Fee Schedule means either a schedule in this document or a separate document altogether:
(a) which outlines our fees that are applicable to you, as amended from time to time by us in our sole discretion; and
(b) that we provide to you when you register an account on our Site.
Green Friday 2022 Event means the Event run by us from Friday 18 November 2022 to Monday 21 November 2022 (both days inclusive).
GST has the meaning given by section 195-1 of the GST Act or any replacement or other relevant legislation and regulations.
GST Act means A New Tax System (Goods and Services Tax) Act 1999 (Cth) (as amended).
Insolvency Event means the happening of any of the following events:
(a) an application is made to a court for an order or an order is made appointing a liquidator, provisional liquidator in respect of you (or proceedings are commenced or a resolution passed or proposed in a notice of meeting for any of those things);
(b) proceedings are initiated with a view to obtaining an order for the winding up or similar process of you, or an order is made or any effective resolution is passed for the winding up of you;
(c) you enter into, or resolves to enter into, a scheme of arrangement, deed of company arrangement or composition with, or assignment for the benefit of, all or any class of its creditors, or it proposes a reorganisation, moratorium or other administration involving any class of its creditors;
(d) a controller is appointed to take over or takes possession of all or a substantial part of your assets or undertaking;
(e) you are or are deemed or presumed by law or a court to be insolvent;
(f) you take any step to obtain protection or are granted protection from your creditors, under any applicable legislation or an administrator is appointed to you; or
anything analogous or having a substantially similar effect to any of the events specified above happens in respect of you.
In this document, unless the context requires otherwise:
(g) the singular includes its plural and vice versa;
(h) words denoting any gender include all genders;
(i) where a word or phrase is defined, its other grammatical forms have a corresponding meaning;
(j) headings are for convenience only and do not affect interpretation;
(k) a reference to a person includes a corporation, trust, partnership, unincorporated body or other entity, whether or not it comprises a separate legal entity;
(l) a reference to a party to this agreement includes its successors and permitted assigns;
(m) a reference to a particular day or time is to that day or time in New South Wales;
(n) a reference to any agreement (including this agreement) or document is to the agreement or document as amended, supplemented, novated or replaced from time to time;
(o) a reference to a clause, paragraph, schedule or annexure is to a clause, paragraph, schedule or annexure in or to this agreement;
(p) a reference to this agreement includes any schedules and annexures to this agreement;
(q) a reference to writing includes any method of representing or reproducing words, figures, drawings or symbols in a visible or tangible form;
(r) a reference to dollars or $ is to Australian currency;
(s) a reference to legislation (including subordinate legislation) or a provision of it is to that legislation or provision as amended, re-enacted or replaced, and includes any subordinate legislation issued under it;
(t) words such as including or for example do not limit the meaning of the words preceding them;
(u) an obligation or liability assumed by, or a right conferred on, two or more parties binds or benefits all of them jointly and each of them severally; and
(v) nothing in this agreement is to be interpreted against a party solely on the ground that the party or its advisers drafted it.
13.3 Business Days
Unless expressed to the contrary in this agreement, if the day on or by which a party must do something under this agreement is not a Business Day, the party must do it on or by the next Business Day.

● Provided data:
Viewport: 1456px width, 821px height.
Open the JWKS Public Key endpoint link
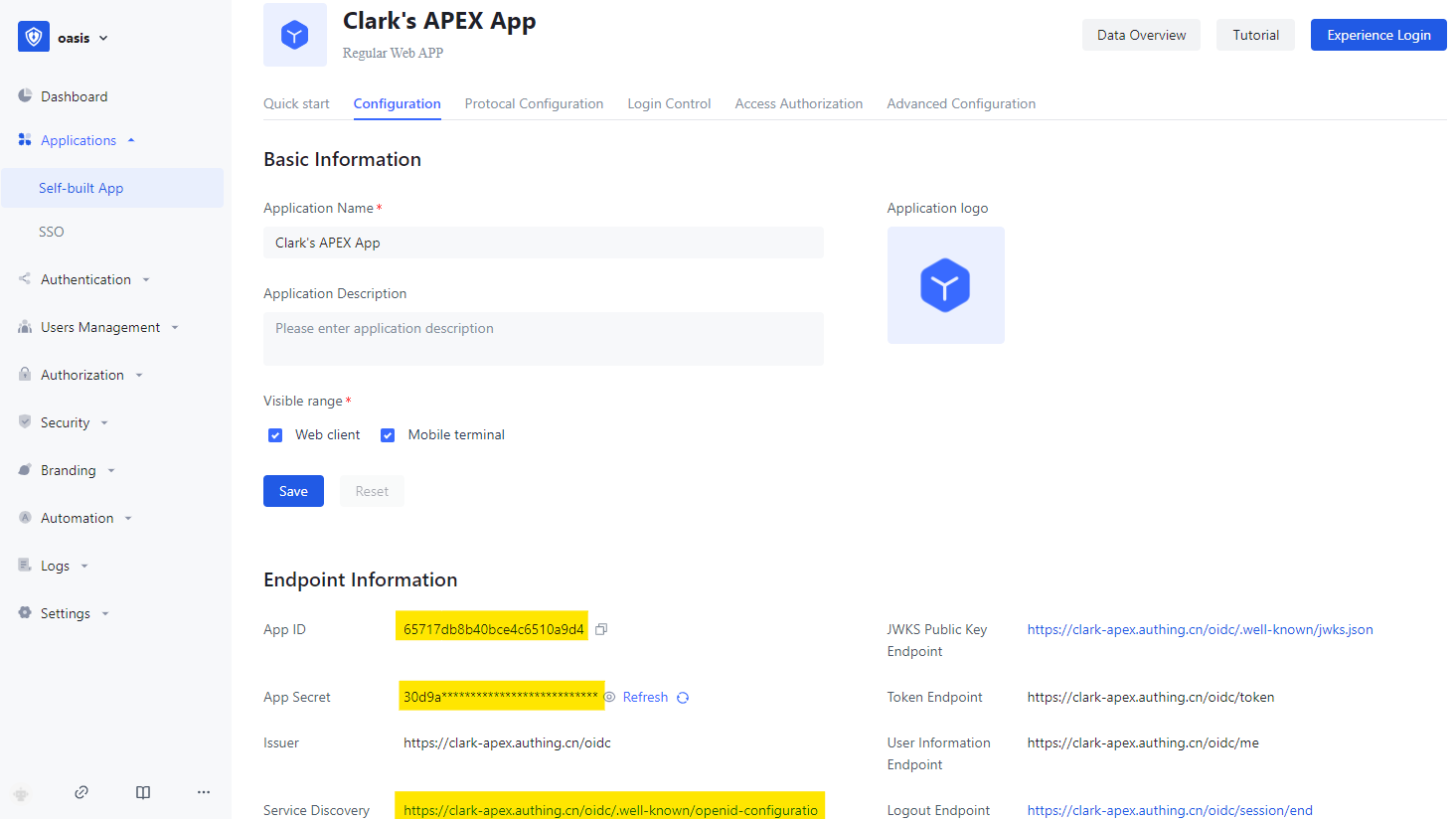(1200, 629)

● Written problem:
Using the definitions text, decide whether each statement agrees with it: (a) the Green Friday 2022 Event includes Monday 21 November 2022; (b) headings in the document affect its interpretation; (c) a reference to dollars means United States currency. Answer yes or no for each and quote the deciding words. Rely only on the definitions text, not the material.

● Response:
(a) Yes: "from Friday 18 November 2022 to Monday 21 November 2022 (both days inclusive)"
(b) No: "headings are for convenience only and do not affect interpretation"
(c) No: "a reference to dollars or $ is to Australian currency"